The intersection of artificial intelligence and healthcare has the potential to save countless lives through early disease detection. Colorectal cancer remains one of the leading causes of cancer deaths globally, yet early detection through histopathology analysis can dramatically improve patient outcomes. However, analyzing histopathology images requires specialized expertise and time—resources that are often scarce in many healthcare settings.
This reality inspired Healer: a production-ready AI service that democratizes access to preliminary colorectal cancer screening. By leveraging Google's MedGemma 4B model—a specialized medical vision-language model—Healer aims to assist pathologists and healthcare providers with rapid initial assessments of histopathology imagery.

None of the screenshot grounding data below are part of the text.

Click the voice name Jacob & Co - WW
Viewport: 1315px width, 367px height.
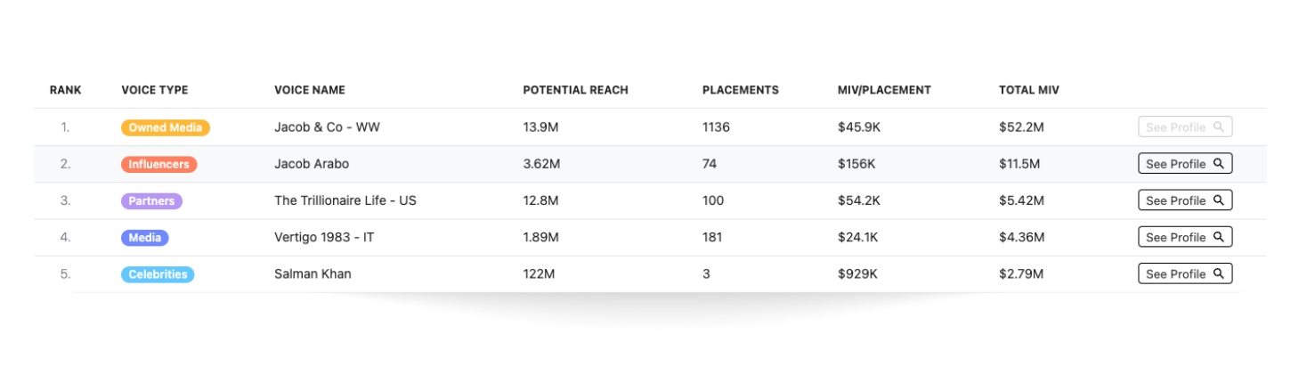coord(327,127)
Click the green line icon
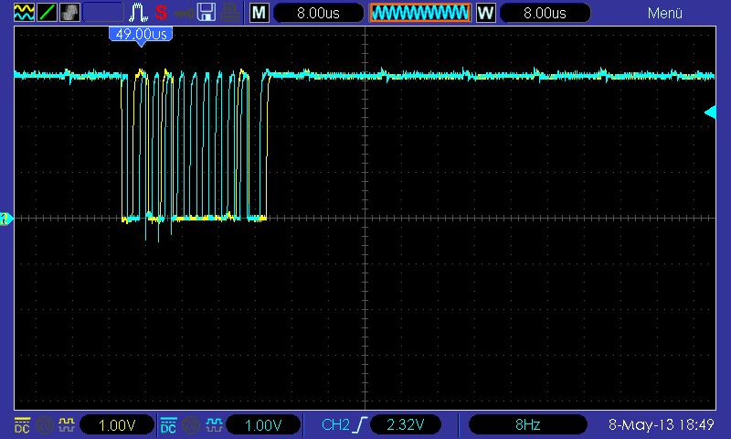Screen dimensions: 731x439 click(x=47, y=13)
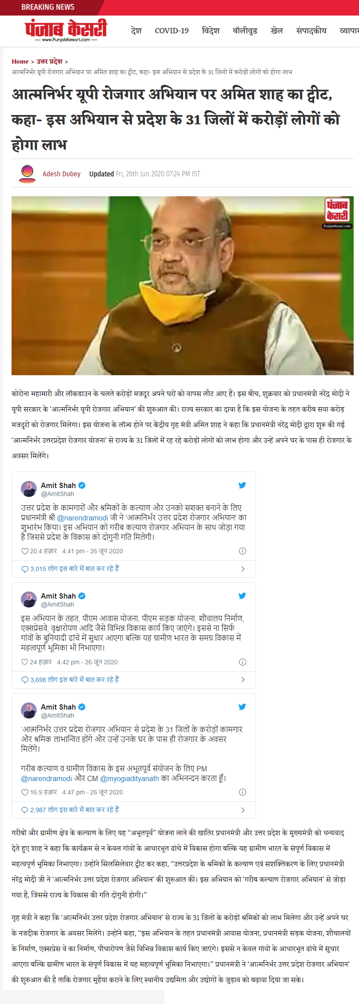
Task: Click Adesh Dubey author avatar
Action: (28, 174)
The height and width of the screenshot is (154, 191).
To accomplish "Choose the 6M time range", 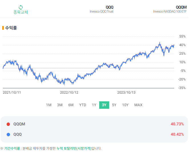I will tap(71, 105).
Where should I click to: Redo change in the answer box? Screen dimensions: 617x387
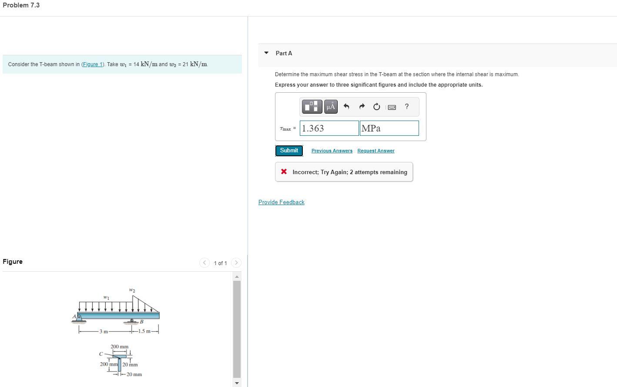362,106
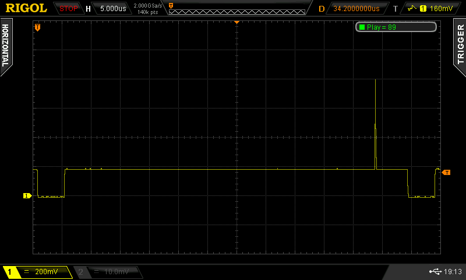Click the USB connection icon

[435, 271]
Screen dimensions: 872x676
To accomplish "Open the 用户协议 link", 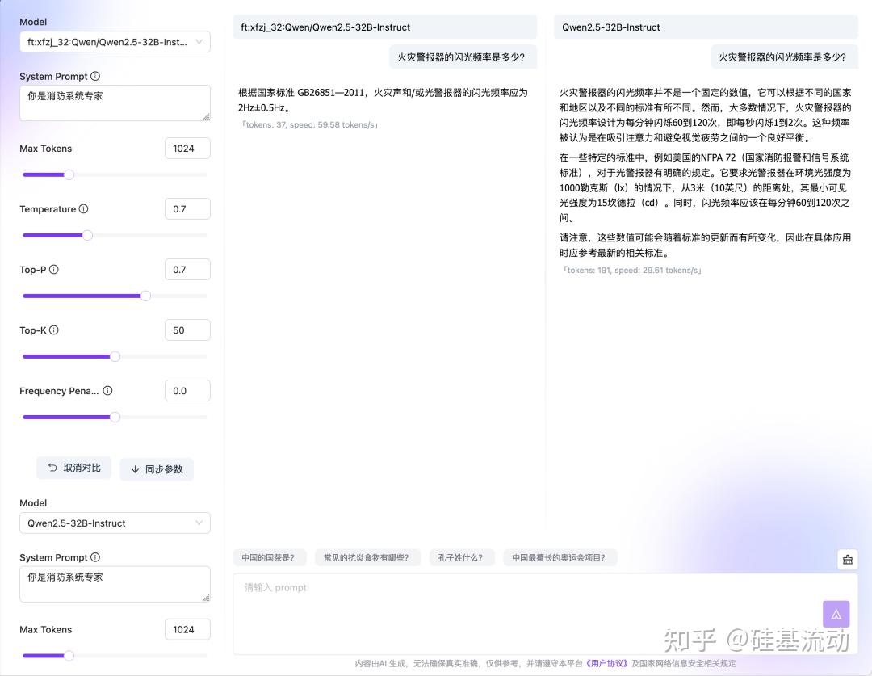I will pyautogui.click(x=605, y=663).
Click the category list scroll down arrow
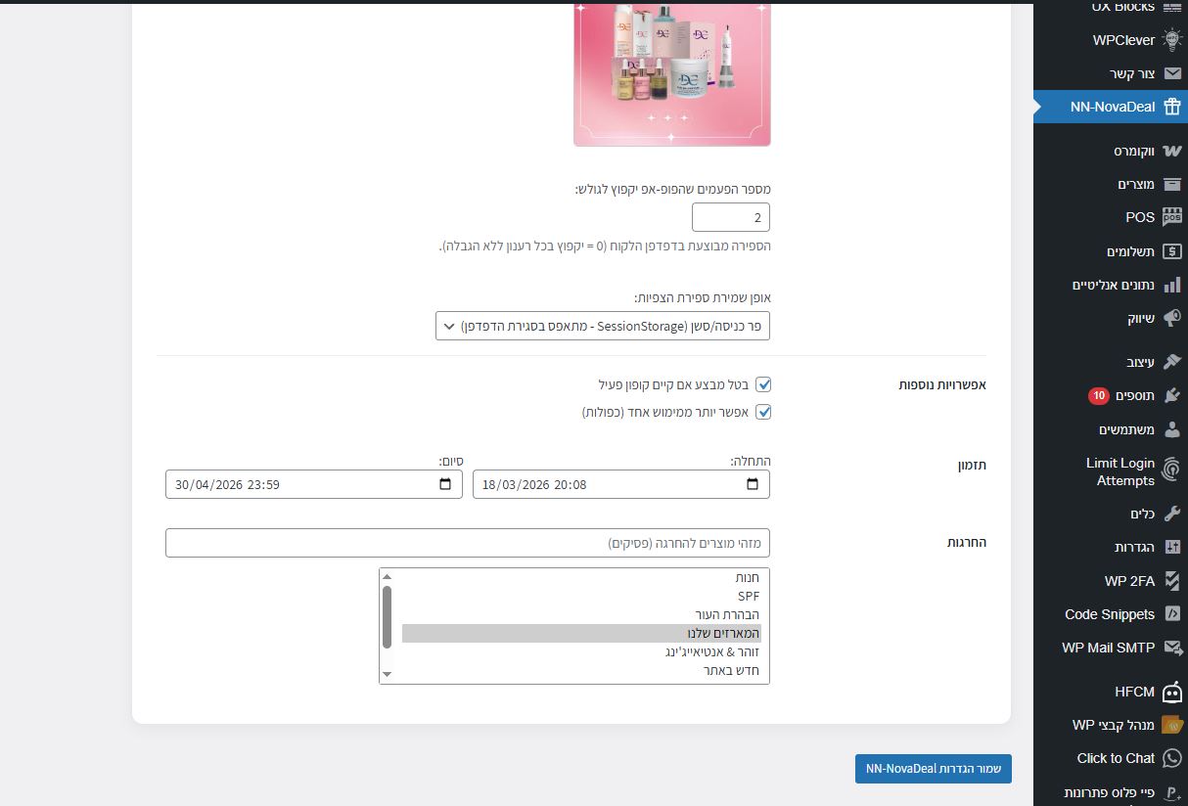 pos(387,673)
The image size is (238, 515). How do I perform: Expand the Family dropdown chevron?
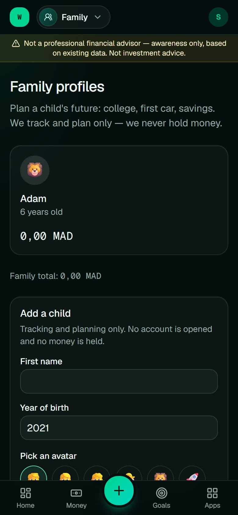[x=98, y=17]
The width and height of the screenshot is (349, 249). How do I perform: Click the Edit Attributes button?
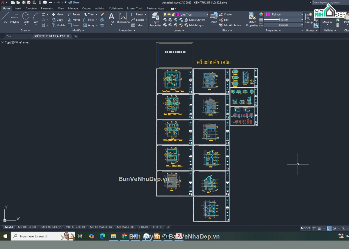pyautogui.click(x=231, y=25)
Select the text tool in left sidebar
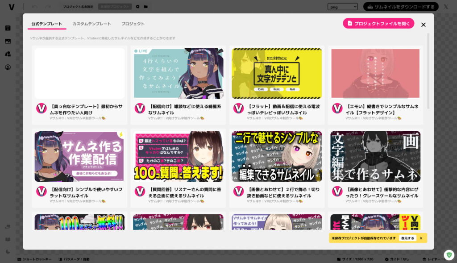The width and height of the screenshot is (457, 263). click(x=8, y=28)

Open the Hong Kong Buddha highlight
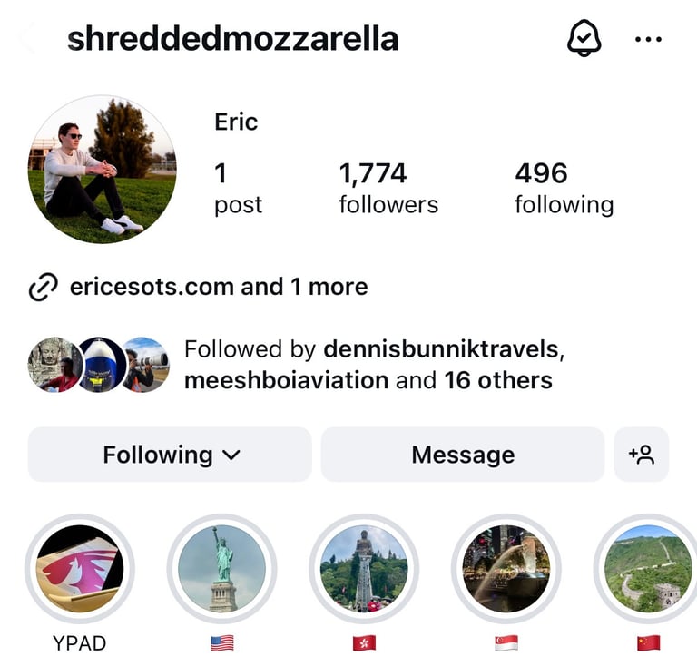click(x=364, y=568)
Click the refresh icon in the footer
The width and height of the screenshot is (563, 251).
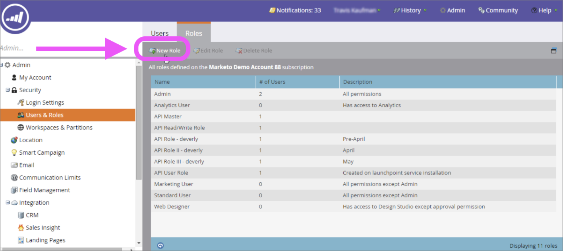coord(160,245)
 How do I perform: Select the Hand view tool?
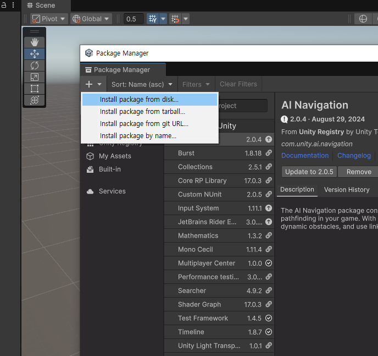pyautogui.click(x=35, y=42)
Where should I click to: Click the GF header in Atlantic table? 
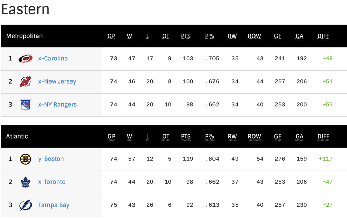278,137
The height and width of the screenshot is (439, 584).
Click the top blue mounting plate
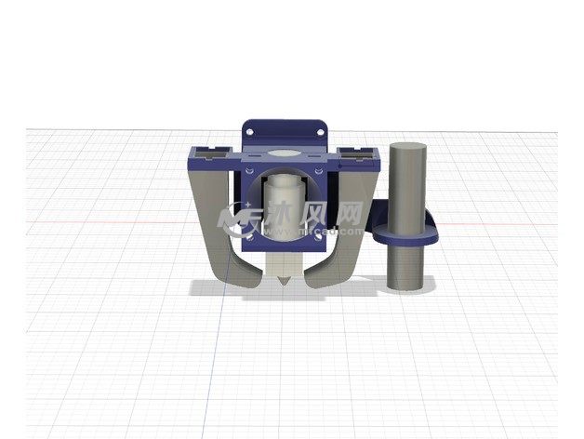(285, 132)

Building Healer was a deep dive into medical AI deployment and MLOps at scale. Key learnings included:
-
Vision-Language Models in Medicine: Understanding how multimodal models like MedGemma process both visual and textual inputs to generate medical insights, and the critical importance of instruction-tuned models for specific diagnostic tasks.
-
Model Optimization Techniques: Implementing 8-bit quantization (
load_in_8bit=True) to reduce the memory footprint from ~16GB to ~4GB, making deployment feasible on cost-effective cloud infrastructure while maintaining diagnostic accuracy. -
Production ML Containerization: The challenge of baking large models ($\sim$4B parameters) directly into Docker images during build time, balancing image size against cold-start latency:
$$\text{Total Image Size} \approx \text{Base Image} + \text{Dependencies} + \text{Model Weights}$$ where model weights dominate at $\approx$4-8GB even with quantization. -
Cloud-Native Deployment: Mastering Google Cloud Build and Cloud Run for serverless deployment, understanding the trade-offs between CPU/GPU instances, and implementing proper authentication flows for both model downloads and service access.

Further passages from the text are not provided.